Named Entity Recognition (NER)

Without NER, a spell checker flags every unfamiliar proper noun as a misspelling. The NER module provides heuristic, transformer, and hybrid implementations to detect entities and suppress false positives.

Overview

Named entities like personal names and place names often appear as “unknown words” to spell checkers. The NER module helps identify these entities, preventing the spell checker from flagging them as errors. Entity Types Supported:

PER - Personal names (e.g., ကိုအောင်)
LOC - Locations (e.g., ရန်ကုန်မြို့)
ORG - Organizations (e.g., မြန်မာ့လေကြောင်း)
DATE - Date expressions
NUM - Numbers and numeric expressions
TIME - Time expressions
MISC - Miscellaneous named entities
OTHER - Not an entity (used internally for BIO tag “O”)

NER Implementations

mySpellChecker provides three NER implementations with different accuracy/speed trade-offs:

Implementation	Accuracy	Speed	Dependencies
`HeuristicNER`	~70%	Fast	None
`TransformerNER`	~93%	Slow	transformers, torch
`HybridNER`	~93%	Adaptive	transformers (optional)

HeuristicNER

Fast, rule-based NER using patterns and whitelists. Ideal for real-time applications. Features:

Honorific-based name detection (ဦး, ဒေါ်, ကို, မ)
Location suffix detection (မြို့, ရွာ, ပြည်နယ်)
Organization pattern matching (ကုမ္ပဏီ, ဘဏ်, တက္ကသိုလ်)
Whitelist support for known entities
No external dependencies

from myspellchecker.text.ner_model import HeuristicNER, NERConfig

# Basic usage
ner = HeuristicNER()
entities = ner.extract_entities("ဦးအောင်သည် ရန်ကုန်မြို့တွင် နေသည်။")

for entity in entities:
    print(f"{entity.text}: {entity.label.value} ({entity.confidence:.2f})")
# Output:
# အောင်: PER (0.70)
# ရန်ကုန်မြို့: LOC (0.70)

TransformerNER

High-accuracy NER using HuggingFace transformer models. Features:

State-of-the-art accuracy (~93%)
BIO tagging for multi-word entities
Confidence scores for each prediction
Batch processing support
LRU result caching for performance

from myspellchecker.text.ner_model import TransformerNER, NERConfig

# Using factory method
ner = TransformerNER.from_pretrained(
    "chuuhtetnaing/myanmar-ner-model",
    device=0,  # GPU (use -1 for CPU)
    confidence_threshold=0.7
)

entities = ner.extract_entities("ကိုအောင်သည် ရန်ကုန်မြို့တွင် နေသည်။")

REQUIRED TASKS:
[A] List every entity type label in the named entity recognition page.
[B] According to the named entity recognition page, which dependencies does TransformerNER require?
[C] Rewrite the named entity recognition page starting with "mySpellChecker provides three" and going on through "(မြို့, ရွာ, ပြည်နယ်)", substituting "identification" for "detection".
The material below has no connection to the named entity recognition page.

AVAILABLE DATA:
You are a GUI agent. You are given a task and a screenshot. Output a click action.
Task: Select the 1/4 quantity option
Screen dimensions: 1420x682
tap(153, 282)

ANSWER LIST:
[A] PER, LOC, ORG, DATE, NUM, TIME, MISC, OTHER

[B] It requires transformers and torch.

[C]
mySpellChecker provides three NER implementations with different accuracy/speed trade-offs:

Implementation	Accuracy	Speed	Dependencies
`HeuristicNER`	~70%	Fast	None
`TransformerNER`	~93%	Slow	transformers, torch
`HybridNER`	~93%	Adaptive	transformers (optional)

HeuristicNER

Fast, rule-based NER using patterns and whitelists. Ideal for real-time applications. Features:

Honorific-based name identification (ဦး, ဒေါ်, ကို, မ)
Location suffix identification (မြို့, ရွာ, ပြည်နယ်)